Nicole Eisenman, Progress Real and Imagined [Panel I] (2006)

There are five or six other people in the gallery with me. Everyone is masked, and we avoid each other like repelling magnets. We can’t see each other’s smiles under the face coverings, which creates an air of imagined stand-offishness to add to the physical distancing. There is little affinity, despite us all making the same calculation to visit on a wet Sunday afternoon—and to deem art worth the risk. There is no prescribed route, and I feel guilty doubling back on myself for fear of intercepting another person’s path, so purposely spend a long time in front of each piece. I use the printed programme to guide me through the rooms, paying more attention than usual to the spatial aspects of the curation. In the third room, Nicole Eisenman’s Progress: Real and Imagined dominates. Split into two panels, the first side shows an artist working in a studio onboard a boat, hunched over while the detritus of creation falls and tumbles around them. The second panel resembles an absurdist apocalypse, showing birth, hunting and myriad entwined bodies glowing like embers—it has all the busyness of a Diego Rivera mural, but with parodic elements, like flying hamburgers set against a dusky sky.It feels vaguely comforting to be confronted with this kind of visual strangeness—a distraction from the unreality of the last few months. The exhibition occupies a uniquely transient position: commissioned and curated before the lockdown, but recontextualised for the visiting public in its aftermath. This may never happen again. Art signifying different things as the news unfolds is nothing new, but the sense of upheaval now is so overwhelming and universal that it is impossible to exorcise. In the last room of the exhibition, a canvas by Tschabalala Self achieves the same effect. Her painting of a disproportioned, obtuse-looking NYPD officer, made in 2019, seems to usher us out of the gallery, after months of hanging in an empty room while the outside world redefines him. The viewer’s eyes jump to his black handgun, tight in its holster.

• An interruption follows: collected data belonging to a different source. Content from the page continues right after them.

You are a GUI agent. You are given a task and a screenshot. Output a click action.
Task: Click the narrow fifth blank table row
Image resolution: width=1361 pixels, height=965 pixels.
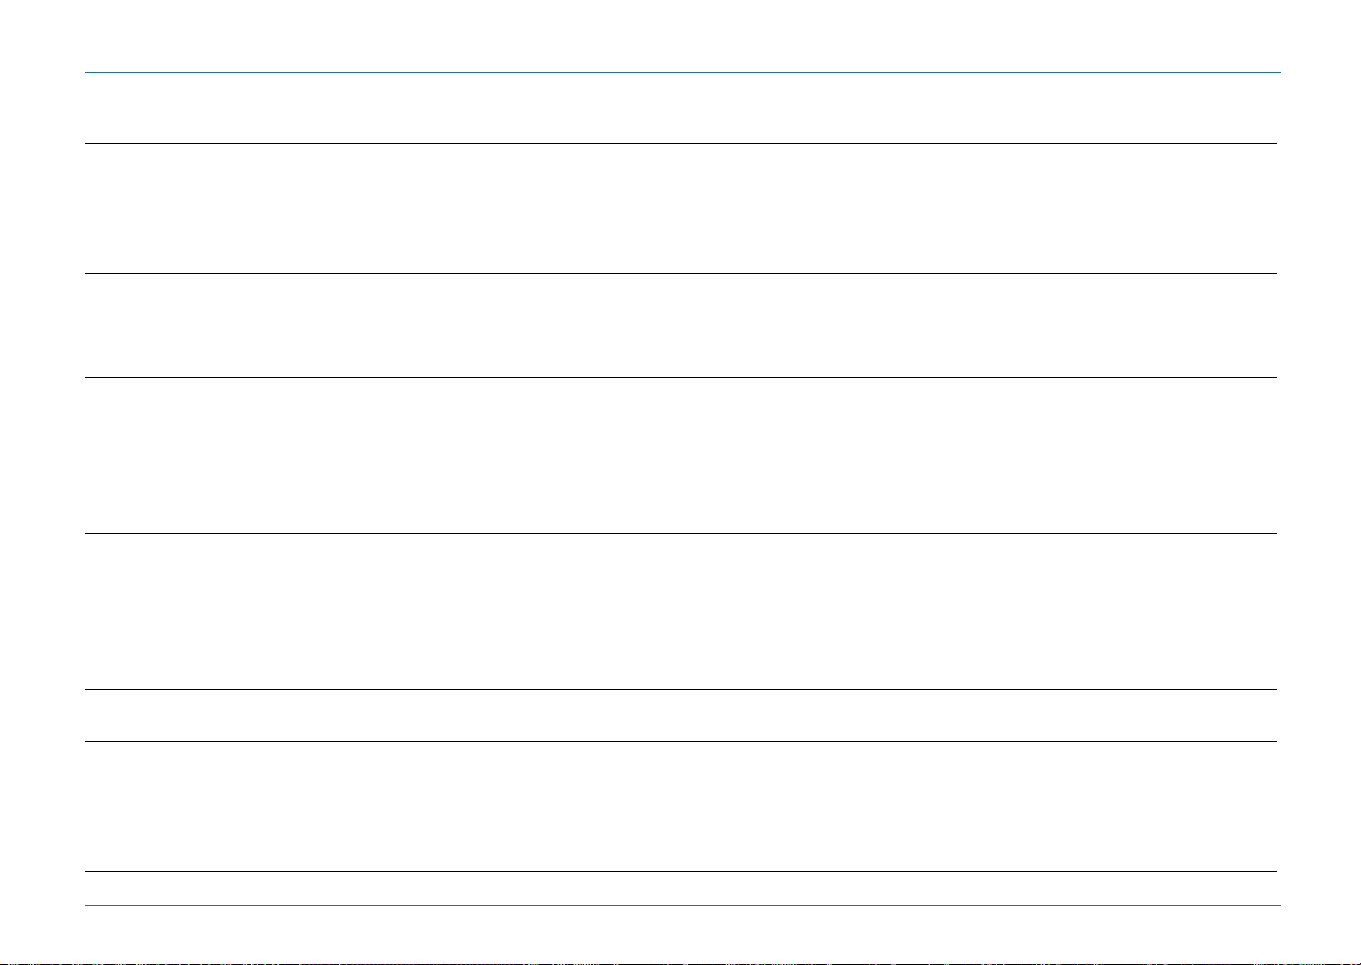680,715
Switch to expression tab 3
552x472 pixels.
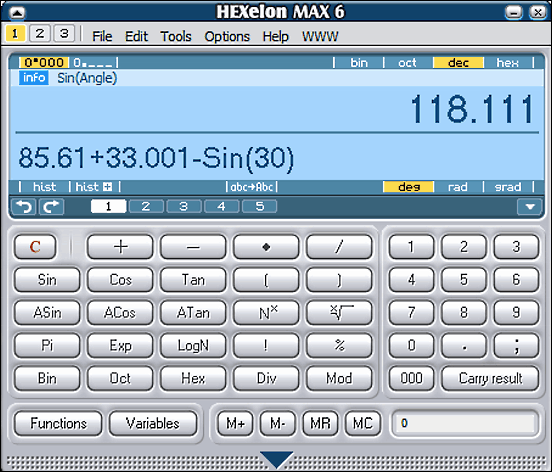[183, 206]
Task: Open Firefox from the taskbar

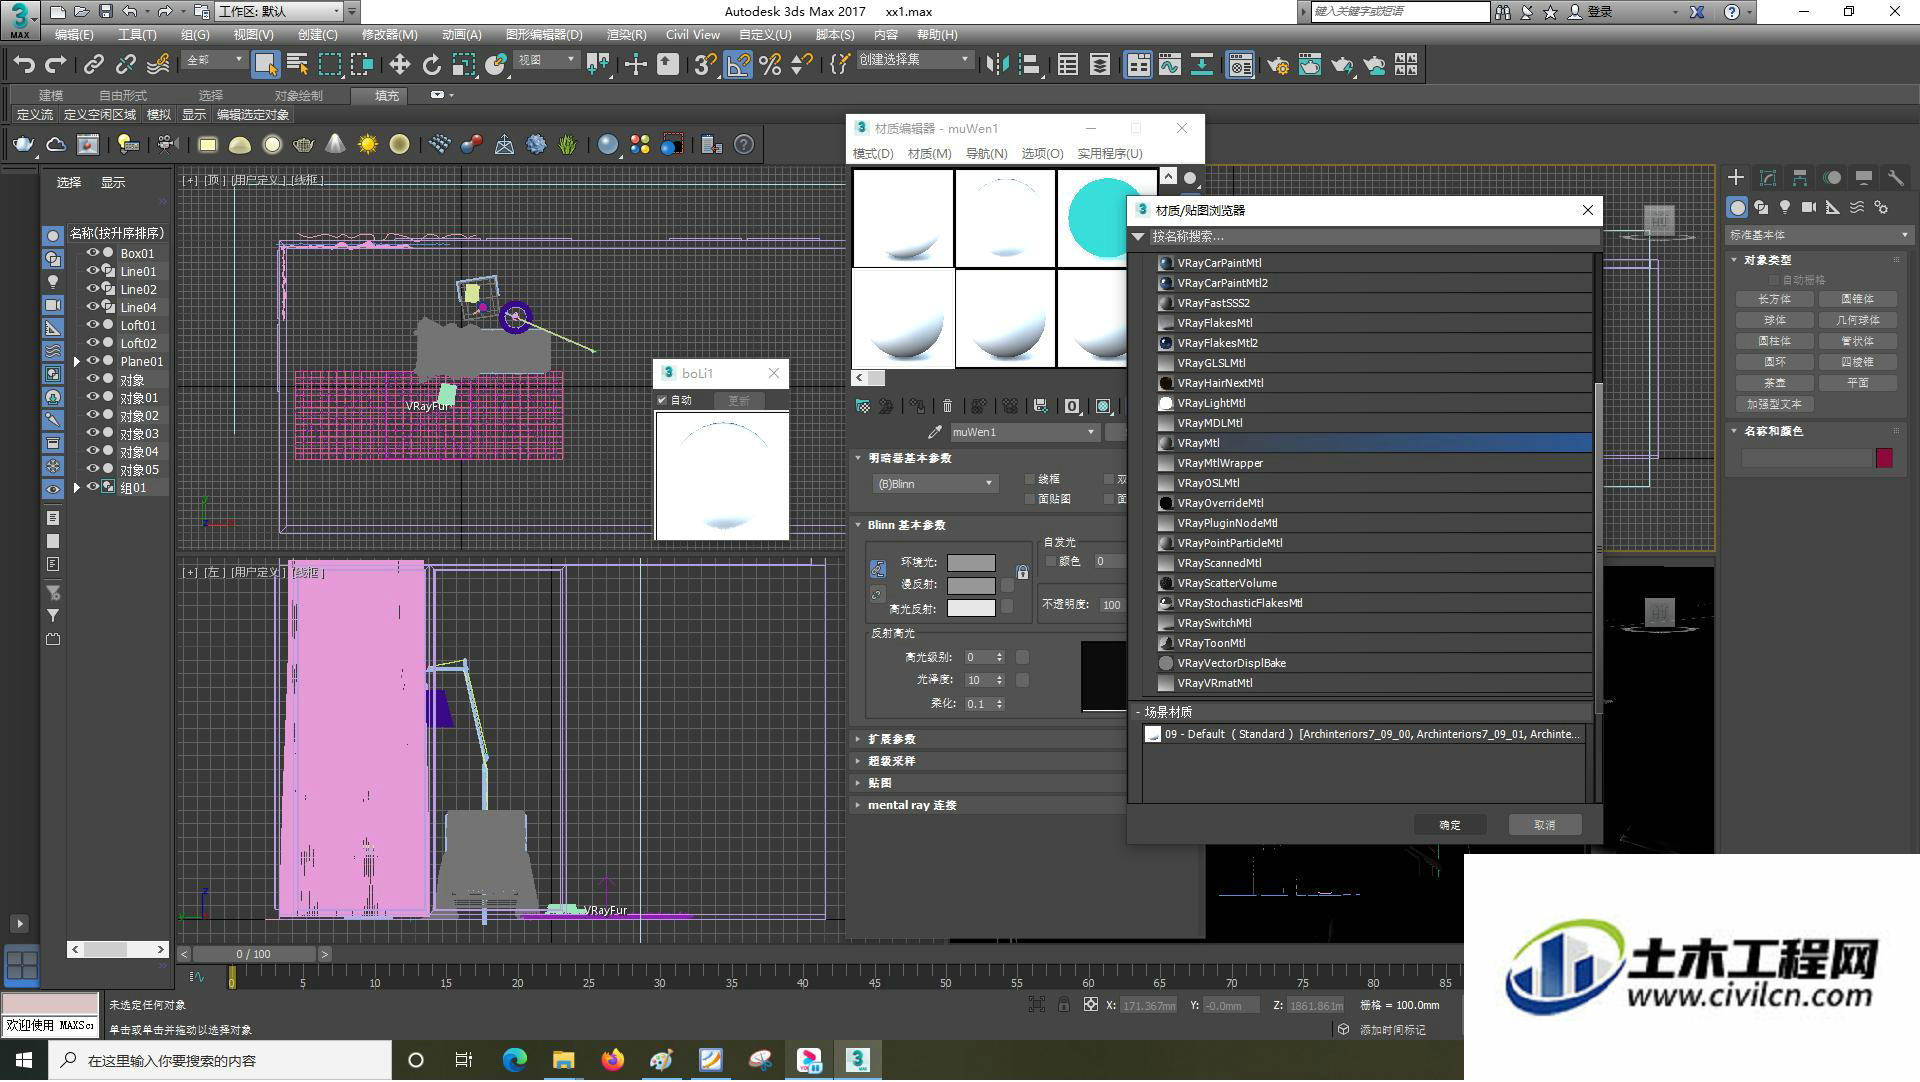Action: click(x=612, y=1060)
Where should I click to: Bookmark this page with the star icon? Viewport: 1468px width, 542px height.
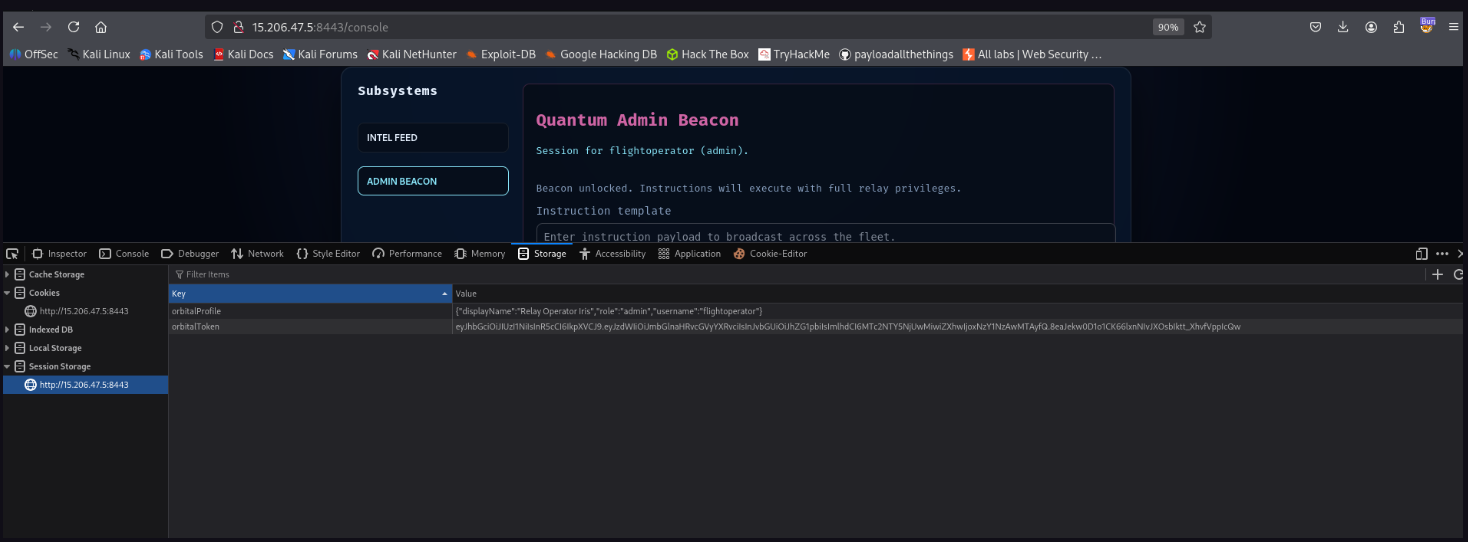click(x=1199, y=27)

Nicole Eisenman, Progress Real and Imagined [Panel II] (2006) Nicole Eisenman, Progress Real and Imagined [Panel II] (2006)

Nicole Eisenman, Progress Real and Imagined [Panel II] (2006)

Exiting the final room, a man ignores the sign to use the lift down to the lobby and walks through a barrier to the free collections. Not every movement can be controlled. That artists, curators and directors will respond to the pandemic in their work is inarguable. Though in a time of crisis, the viewer’s role within perception is heightened. Just by being in the space, visitors are defining its emotional, moral and ethical boundaries. They might see themselves as defiant, sensible, or supportive; in reality, they may be foolish and selfish—even dangerous. But whoever’s advice they are following, and whatever justification they use, they are indeed, for a brief moment, being sustained by art.